Sama halnya dengan IWAYO, menurut KEBAYA, banyak para waria yang susah mendapat pekerjaan, sehingga akhirnya para waria terpaksa melakukan pekerjaan pekerjaan berisiko bagi kesehatan mereka yang kemudian berisiko HIV/AIDS .Maka organisasi KEBAYA ada untuk membantu para waria dalam isu-isu kesehatan mereka melalui menjalin hubungan dengan lembaga-lembaga kesehatan dan rumah sakit setempat, menjaring organisasi lokal mauupun international seperti dinas kesehatan Yogyakarta, Komisi Penanggulangan Aids Yogyakarta, bahkan ketika berdiri, KEBAYA juga menjalin jaringan international dengan UNAIDS, United Nations Programme on HIV/AIDS) organisasi PBB yang khusus menangani isu-isu AIDS secara international. Selain itu, kampanye kesadaran akan bahaya AIDS, HIV/AIDS training and awareness melalui edutainment diadakan oleh Mami Vinolia dan kawan-kawan untuk memperkaya kaum transgender di Yogyakarta mengenai masalah dan bahaya HIV/AIDS dan cara pencegahan juga penanggulangannya. KEBAYA juga aktik dalam kampanye kesadaran akan persamaan waria melalui kuliah singkat ke kampus-kampus di Jogjakarta bahkan beberapa kampus di Australia, untuk pemberdayaan KEBAYA juga memberi sarana pelatihan-pelatihan keterampilan bersama pemerintah Yogyakarta.

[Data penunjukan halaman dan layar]
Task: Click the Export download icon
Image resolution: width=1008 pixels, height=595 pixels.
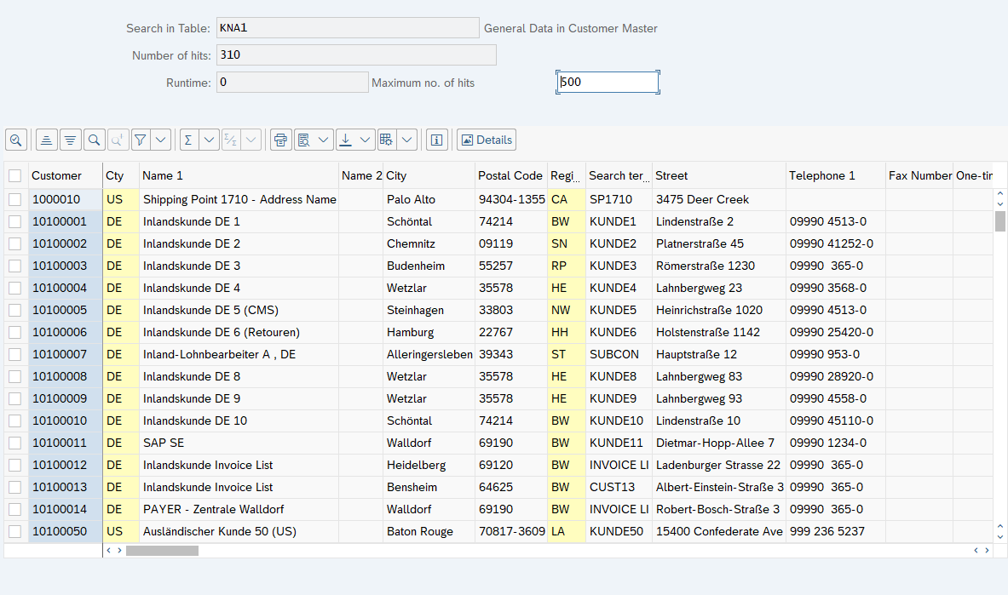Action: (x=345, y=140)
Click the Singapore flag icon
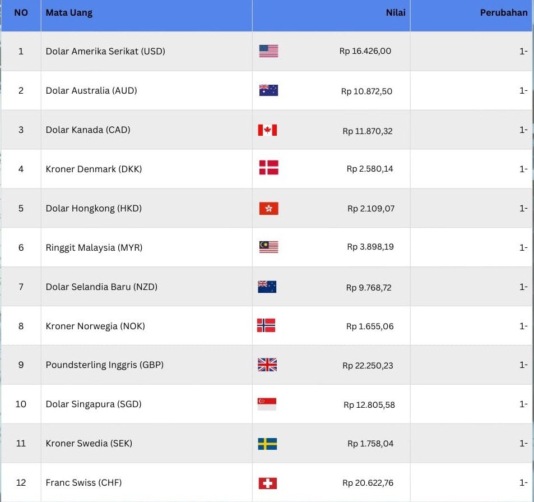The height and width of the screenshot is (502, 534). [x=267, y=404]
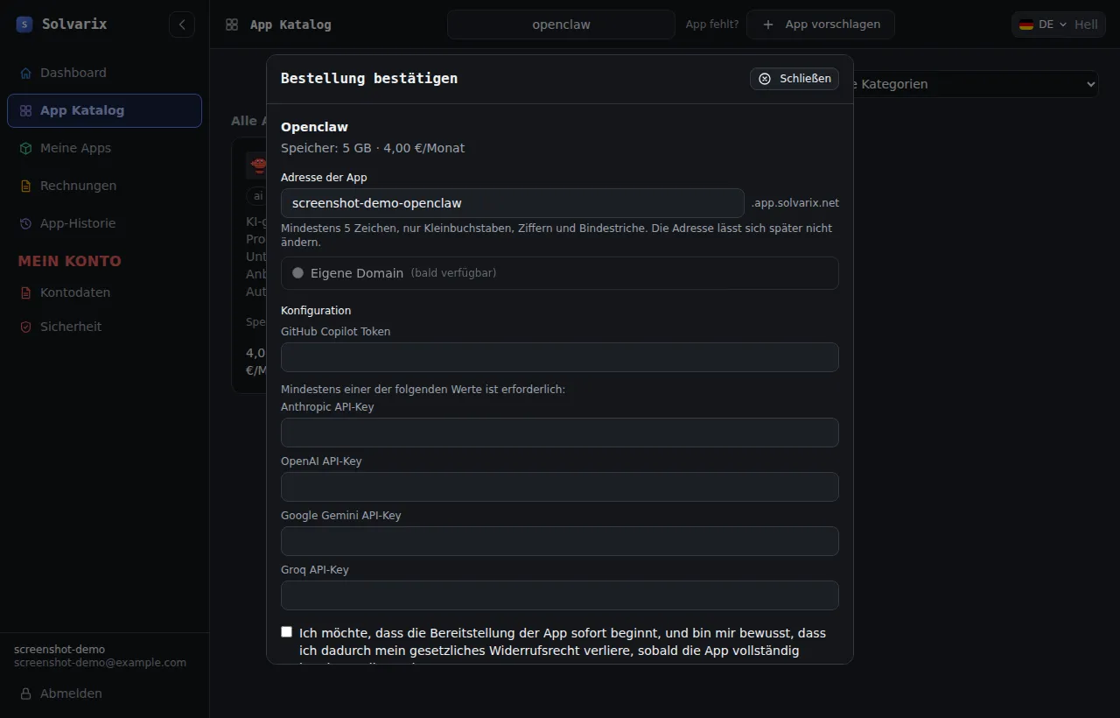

• **TUGAS**:
Bisakah Anda melanjutkan teks tentang organisasi waria KEBAYA di Yogyakarta mulai dari kalimat terakhirnya?

• **JAWABAN**:
Contoh-contoh seperti itu lah yang telah dilakukan kedua organisasi masyarakat ini. Saya jadi paham dan sadar bahwa kita bisa belajar banyak dari perjuangan para transgender ini. Mereka adalah orang-orang yang penuh dengan perjuangan, bukan hanya gambaran atau tontonan saja, mereka adalah orang-orang yang bergerak demi hak dan persamaan, demi kebebasan beridentitas di Indonesia. Jadi apa yang patut kita lakukan untuk mendukung perjuangan mereka ? lupakan #toughtsandprayers dan status-status ala-ala quote of the day, dan mulailah membantu menyebarkan kesadaran dan kepedulian akan transgender. Mulai peduli dengan transgender di sekitar mu, stop bullying them, and start caring for them, aktif dalam organisasi-organisasi yang membantu perkembangan mereka, atau stand up saat mereka yang disekitar menghadapi bully dari masyarakat. Sadar saja tidak cukup, aks yang membuat perubahan.
So if you wanna make the world a better place, start make a change!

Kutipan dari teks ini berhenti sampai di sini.